I see the problem.
The whole point of spring XML was so you didn't have to "write code" to wire things up. Now we're using annotations to replace XML - we're writing code so we don't have to write code. It makes no fucking sense.
Annotation injections are a completely ridiculous turn of events.
It does though. Turns out that writing XML configuration means you don’t get to take advantage of the context associated with an annotation. I.e., if I put @Inject on method something(X value) in class A, all the context of what type to inject and where comes along for the ride. In XML I have to explicitly specify every single bit of context, and oh yeah, if I rename “A”, “X”, or “something” I better fix that in the XML or my program will blow up. Not a good look for a programming language that already gets grief about being overly verbose! Annotations just flat out make the configuration part of the equation easier.

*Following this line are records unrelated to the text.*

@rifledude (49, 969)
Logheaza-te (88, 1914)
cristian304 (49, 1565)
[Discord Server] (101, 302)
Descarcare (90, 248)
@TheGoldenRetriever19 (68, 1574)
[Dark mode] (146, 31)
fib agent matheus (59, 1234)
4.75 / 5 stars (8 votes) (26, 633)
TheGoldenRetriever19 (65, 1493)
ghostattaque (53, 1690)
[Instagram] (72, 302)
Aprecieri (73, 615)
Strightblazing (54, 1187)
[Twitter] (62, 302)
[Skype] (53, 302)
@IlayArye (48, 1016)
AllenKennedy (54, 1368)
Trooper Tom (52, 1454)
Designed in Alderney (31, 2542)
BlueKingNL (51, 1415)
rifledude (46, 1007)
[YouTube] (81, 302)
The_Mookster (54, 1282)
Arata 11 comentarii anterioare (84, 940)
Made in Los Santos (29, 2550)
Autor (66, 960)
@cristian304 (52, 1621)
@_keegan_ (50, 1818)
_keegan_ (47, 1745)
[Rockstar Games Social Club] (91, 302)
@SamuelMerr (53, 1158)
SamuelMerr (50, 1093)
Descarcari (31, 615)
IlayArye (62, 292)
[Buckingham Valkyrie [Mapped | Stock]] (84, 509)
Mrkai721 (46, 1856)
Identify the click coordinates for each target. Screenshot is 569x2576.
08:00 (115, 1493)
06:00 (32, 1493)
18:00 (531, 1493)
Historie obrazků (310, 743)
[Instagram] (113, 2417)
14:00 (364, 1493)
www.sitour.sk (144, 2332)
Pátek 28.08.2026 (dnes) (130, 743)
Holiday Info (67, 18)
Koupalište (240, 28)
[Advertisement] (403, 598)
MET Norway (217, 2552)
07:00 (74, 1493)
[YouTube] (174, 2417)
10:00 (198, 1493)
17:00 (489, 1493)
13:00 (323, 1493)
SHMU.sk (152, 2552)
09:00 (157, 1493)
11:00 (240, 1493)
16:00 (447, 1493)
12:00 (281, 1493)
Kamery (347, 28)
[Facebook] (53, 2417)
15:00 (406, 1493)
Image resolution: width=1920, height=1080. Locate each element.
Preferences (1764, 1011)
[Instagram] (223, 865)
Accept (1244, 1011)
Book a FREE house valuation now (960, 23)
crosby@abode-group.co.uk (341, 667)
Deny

However, every spring bean is a global variable, and every bean reference, whether explicit or implicit via autowiring, is a reference to a global variable. Spring results in bad, un-modular, hard-to-debug, and hard-to-maintain wiring code. Just say "no" to runtime dependency injection frameworks.
You still are doing that, just in a less clear way and a less debuggable way. Most other languages get along without meta-languages (there are some frameworks that are spring-like) because being explicit is better than being implicit.
That’s debatable to a degree. If I put @Inject on a field it’s pretty clear what’s going on just from a quick glance of the source code. By contrast, I don’t know injection of some field happened _unless_ I take a gander at the XML config. And the debuggability of both approaches is the same, the injection manager is doing the same magic under the covers, only the configuration is different.
Spring is a fundamentally flawed waste of time, and it represents one of the biggest mistakes of the Java community.